Lines in the listing below may contain the word "computer". State how many do, and nothing more.
=====
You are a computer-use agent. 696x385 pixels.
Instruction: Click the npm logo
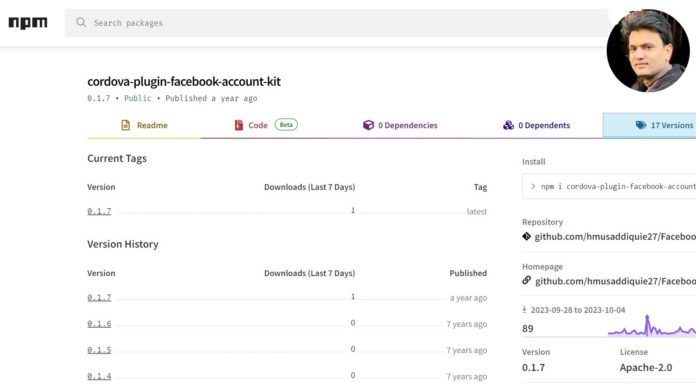[x=28, y=23]
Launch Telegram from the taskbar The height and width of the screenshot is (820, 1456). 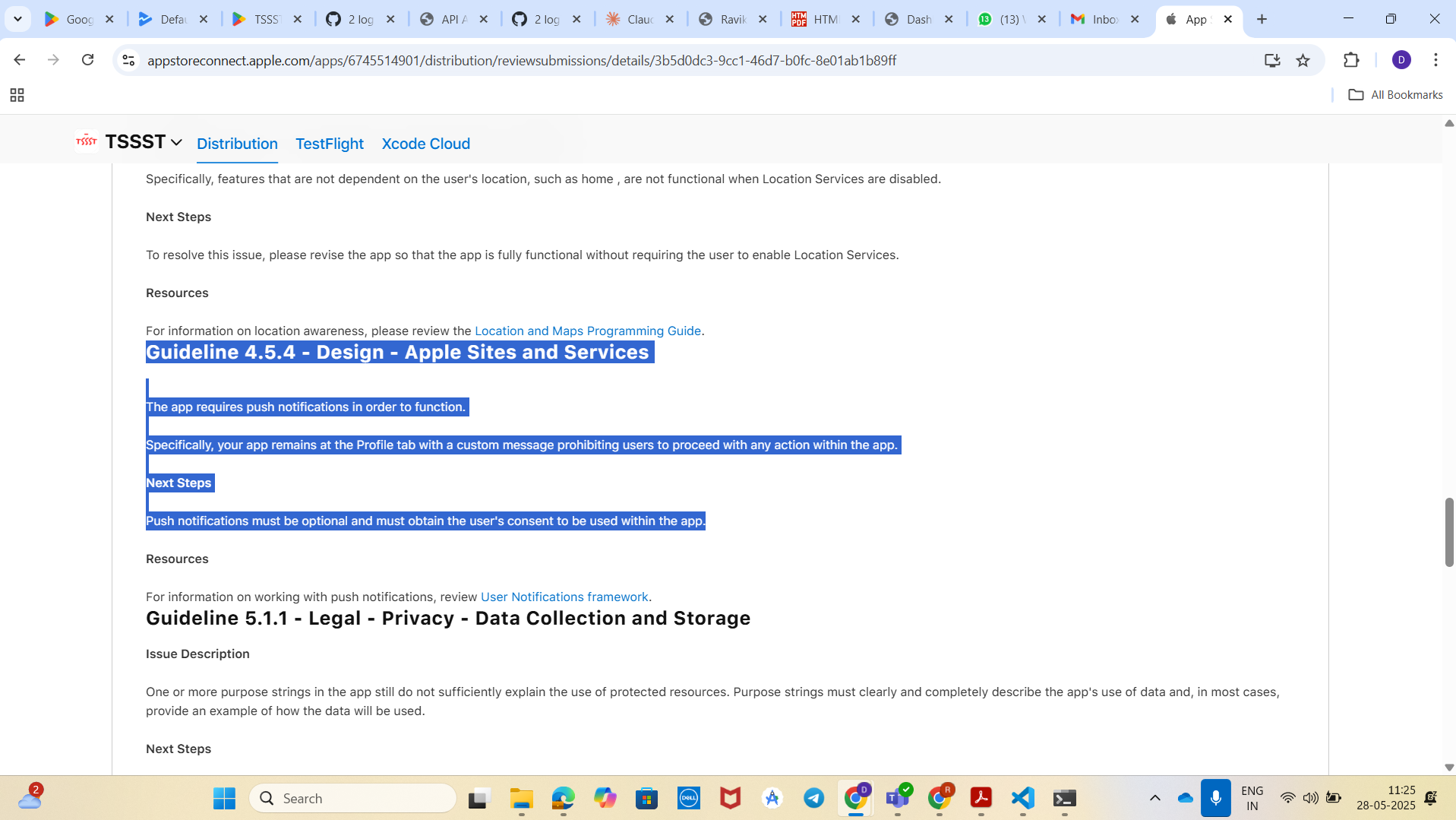tap(814, 798)
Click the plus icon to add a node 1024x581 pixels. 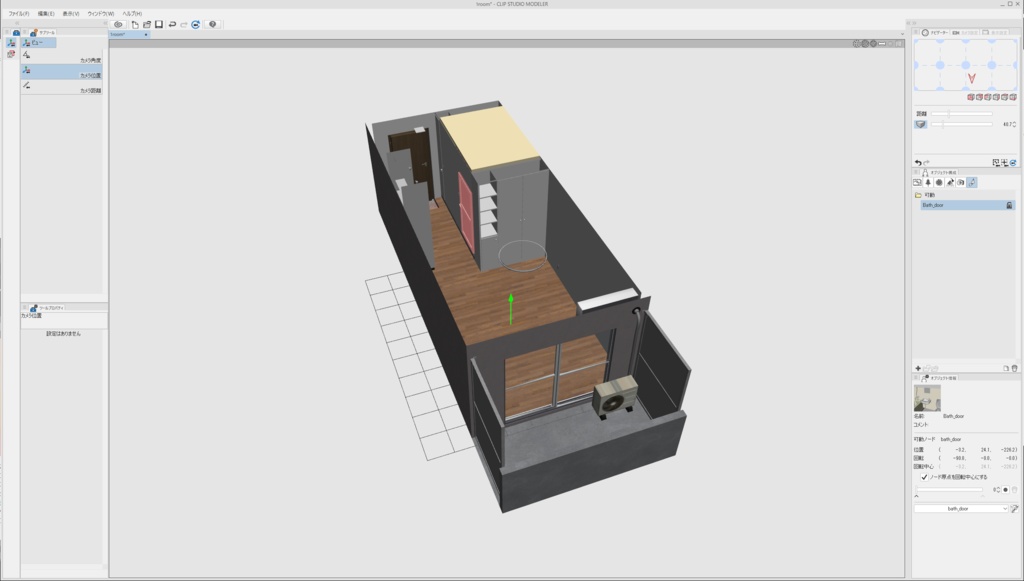click(918, 368)
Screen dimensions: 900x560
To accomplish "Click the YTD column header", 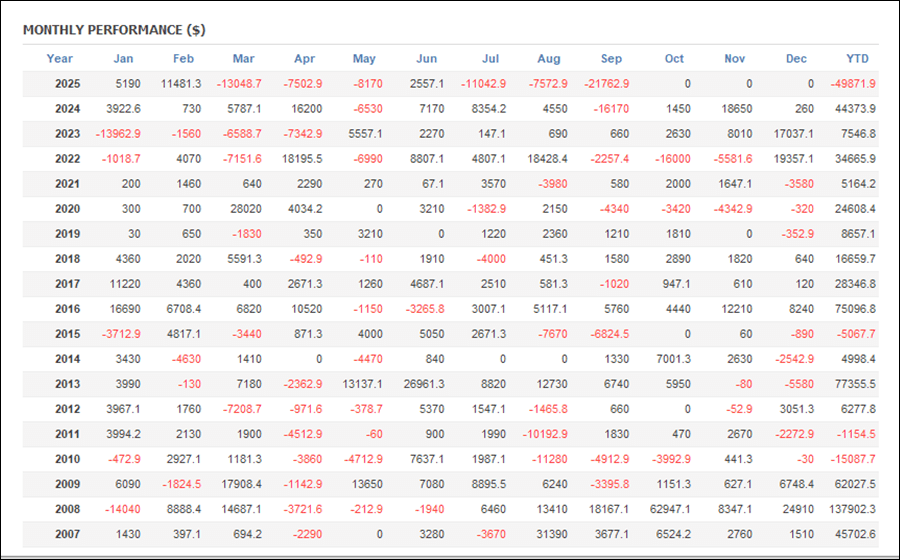I will coord(857,58).
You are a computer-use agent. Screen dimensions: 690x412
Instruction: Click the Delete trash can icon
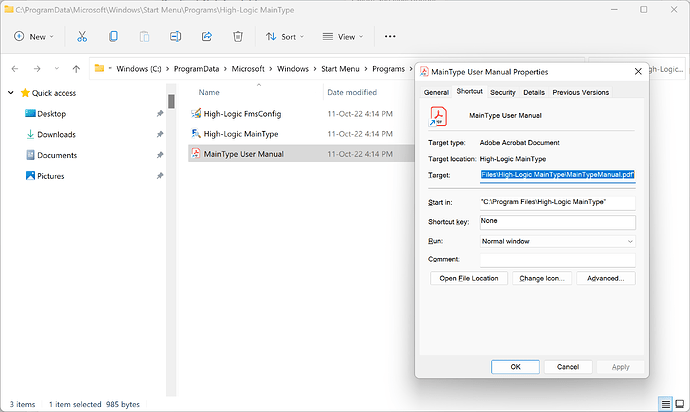[237, 36]
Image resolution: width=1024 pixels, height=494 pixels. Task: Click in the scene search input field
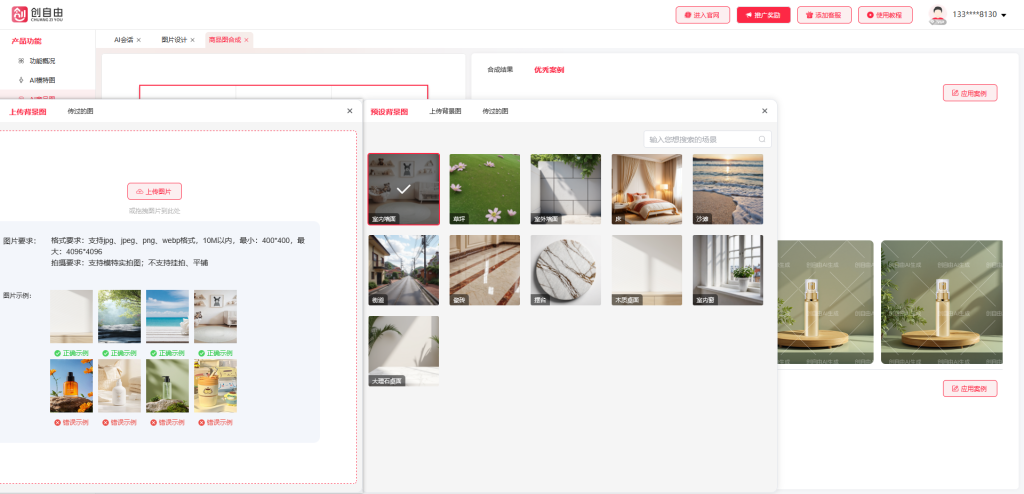(700, 140)
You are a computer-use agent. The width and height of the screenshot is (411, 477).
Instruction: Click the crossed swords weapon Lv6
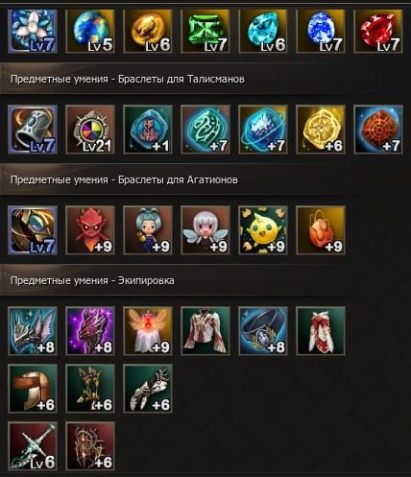[x=33, y=446]
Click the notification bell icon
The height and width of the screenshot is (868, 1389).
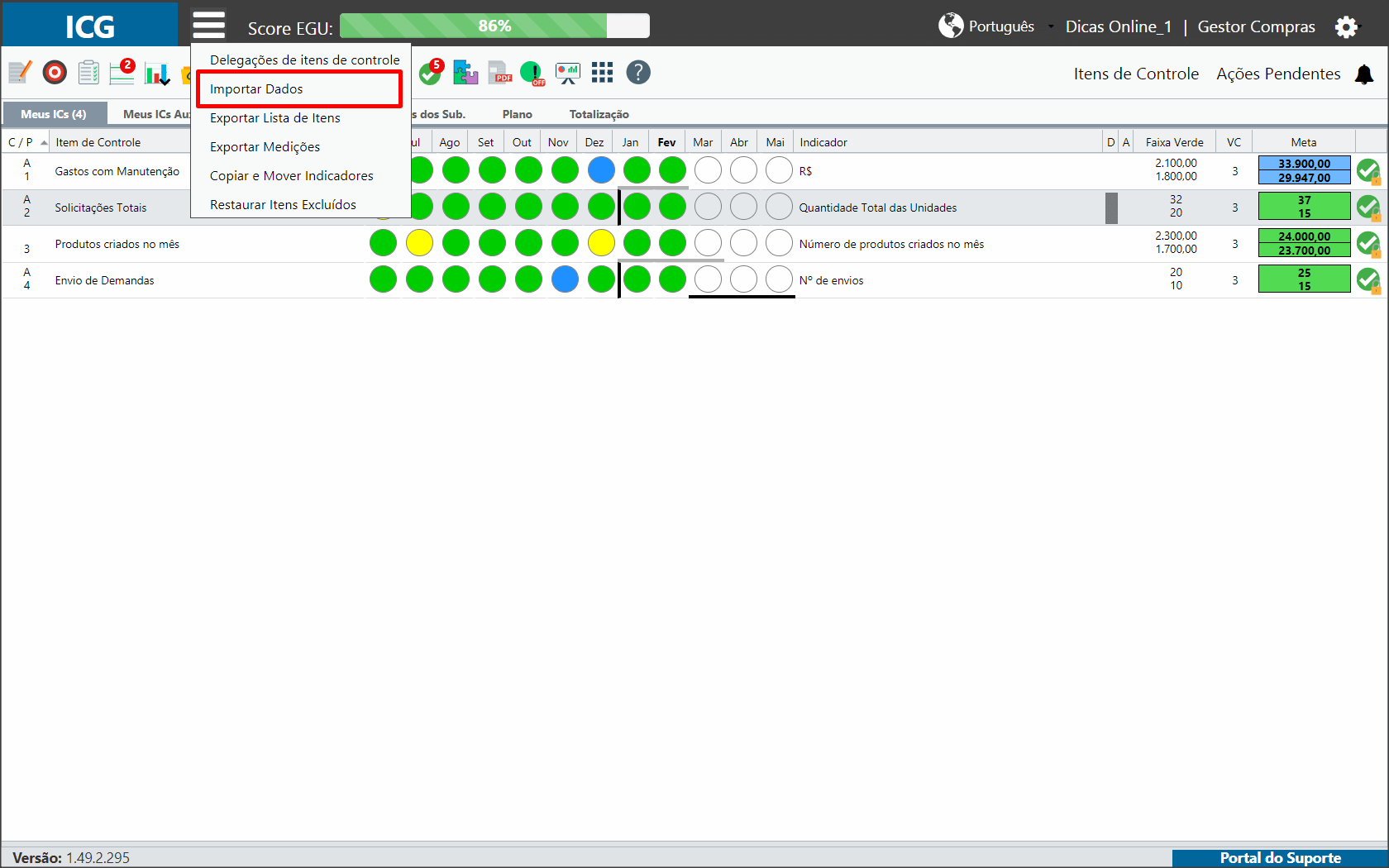click(x=1364, y=74)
=====
▸ Output of the task:
3